> _Information given_:

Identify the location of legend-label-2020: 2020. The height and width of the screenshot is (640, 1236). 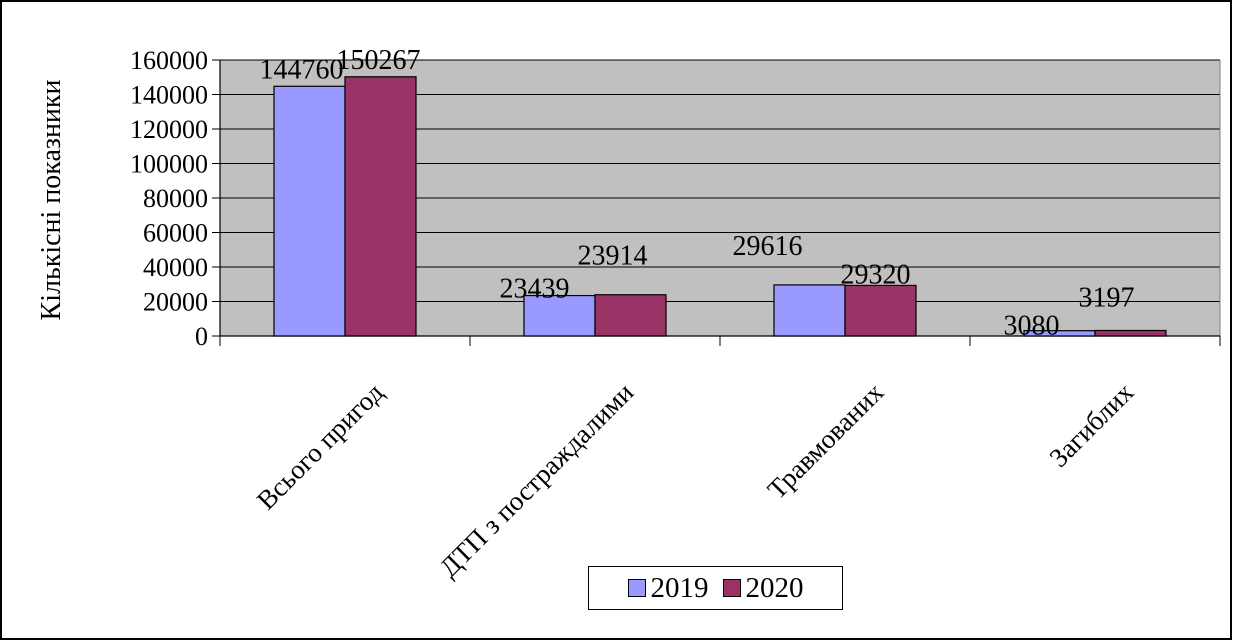
(774, 588).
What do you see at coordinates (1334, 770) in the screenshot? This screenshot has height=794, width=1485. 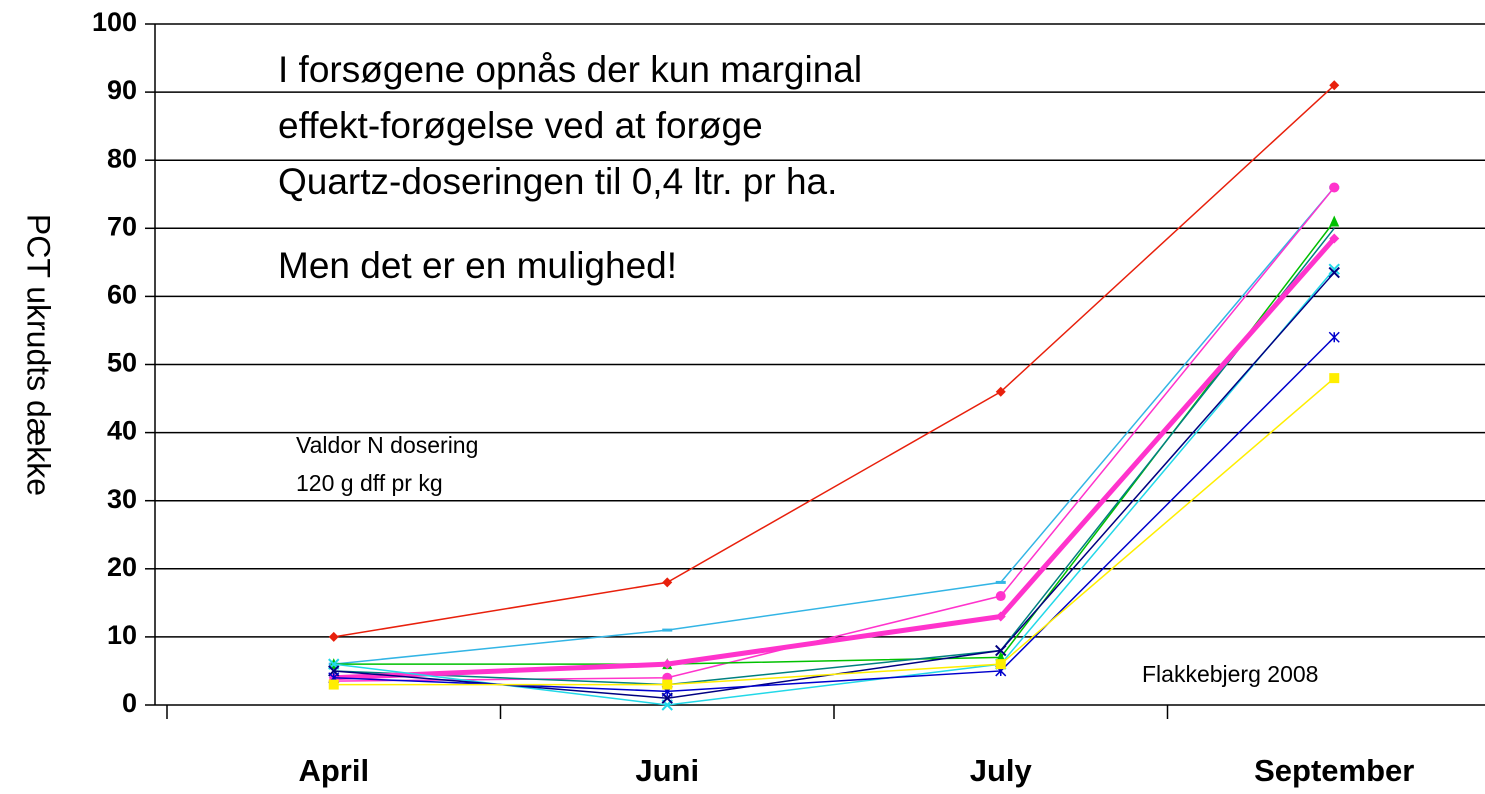 I see `x-tick-label: September` at bounding box center [1334, 770].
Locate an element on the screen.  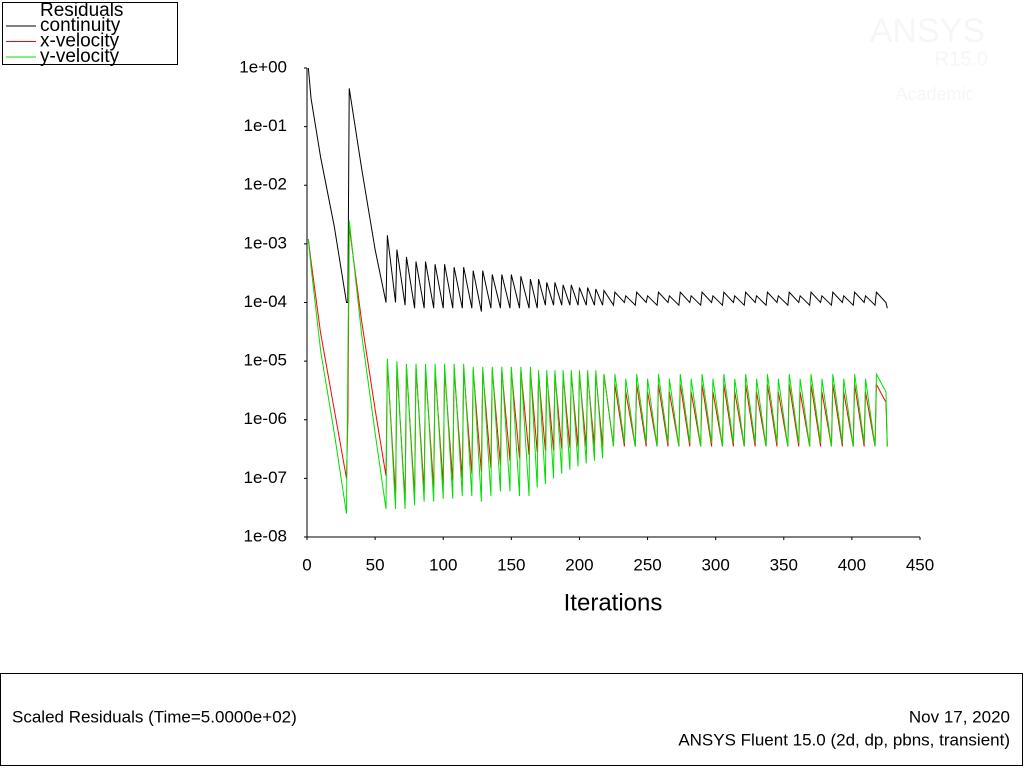
y-tick-label: 1e-01 is located at coordinates (266, 126).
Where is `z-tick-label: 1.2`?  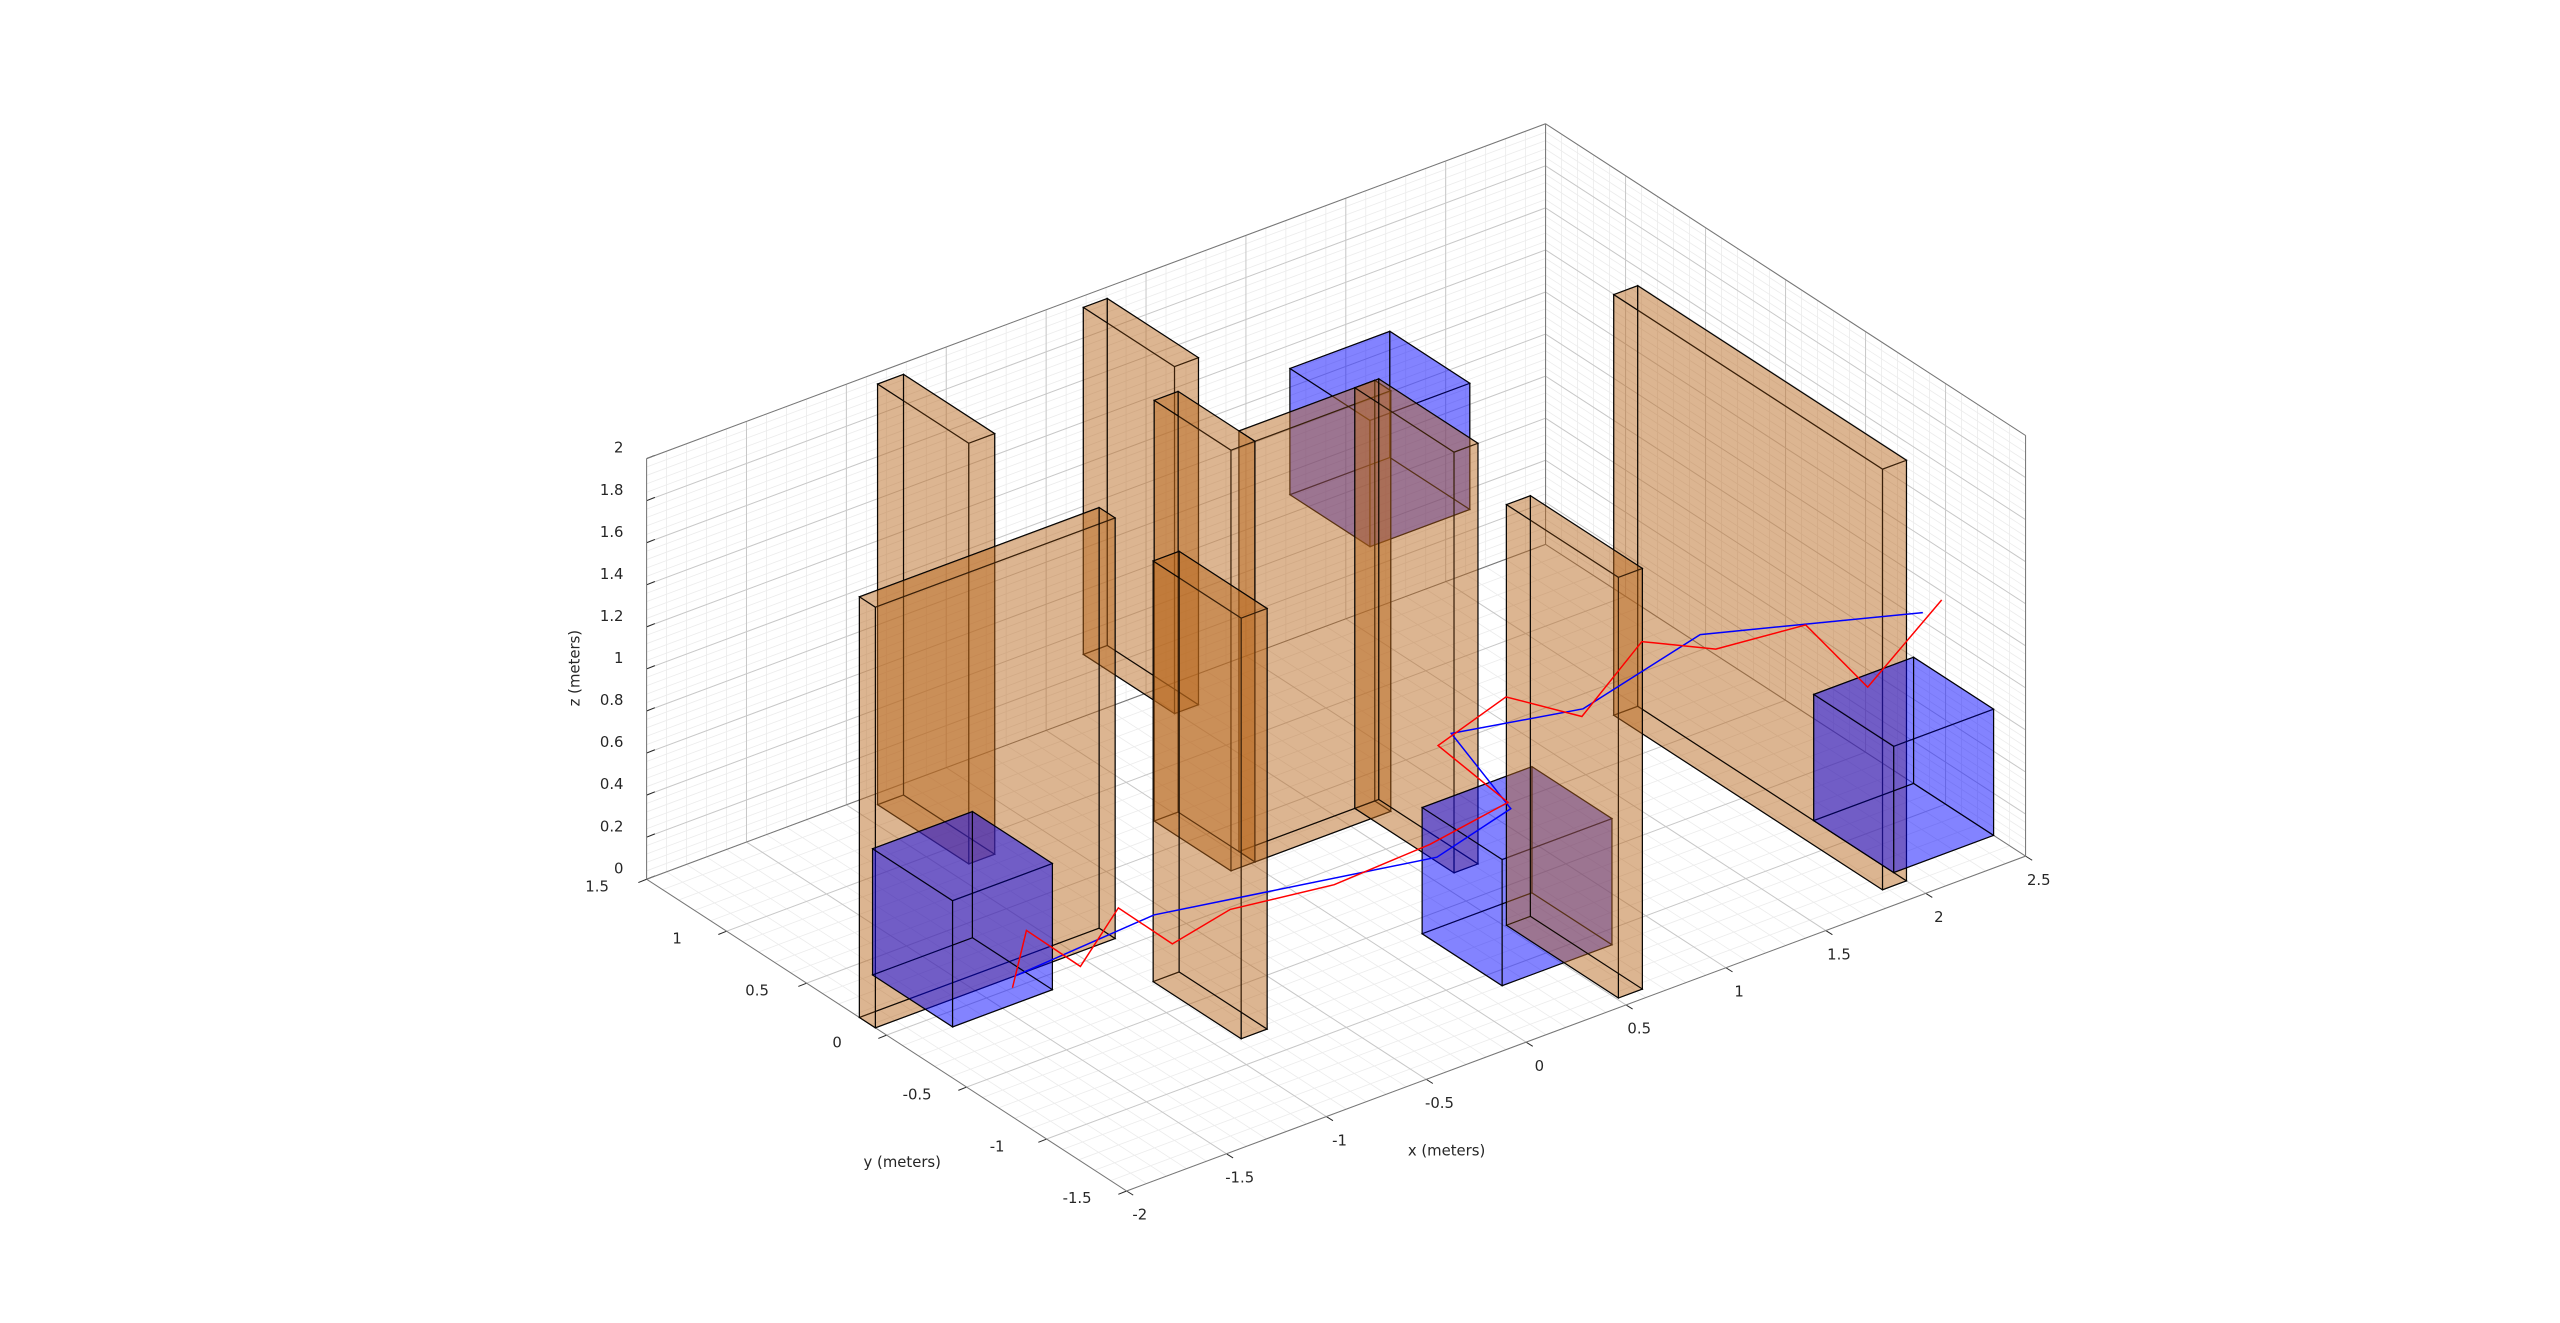
z-tick-label: 1.2 is located at coordinates (612, 616).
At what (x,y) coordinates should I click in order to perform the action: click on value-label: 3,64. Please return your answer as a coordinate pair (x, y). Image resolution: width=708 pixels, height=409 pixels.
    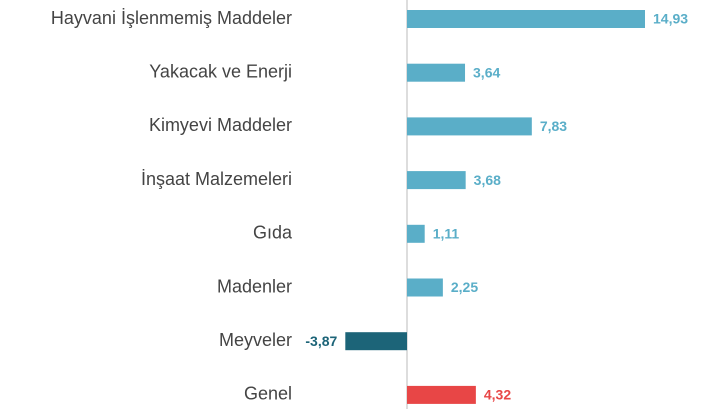
    Looking at the image, I should click on (486, 72).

> _Job_: Please return, word for word, the records from the line containing "Locate an element on the screen." through the end of the records, leaving the pictures out.

> _Written response_:
Locate an element on the screen.  
y-tick-label: 1e-01 is located at coordinates (266, 126).
Where is `z-tick-label: 1.2`?  
z-tick-label: 1.2 is located at coordinates (612, 616).
At what (x,y) coordinates should I click in order to perform the action: click on value-label: 3,64. Please return your answer as a coordinate pair (x, y). Image resolution: width=708 pixels, height=409 pixels.
    Looking at the image, I should click on (486, 72).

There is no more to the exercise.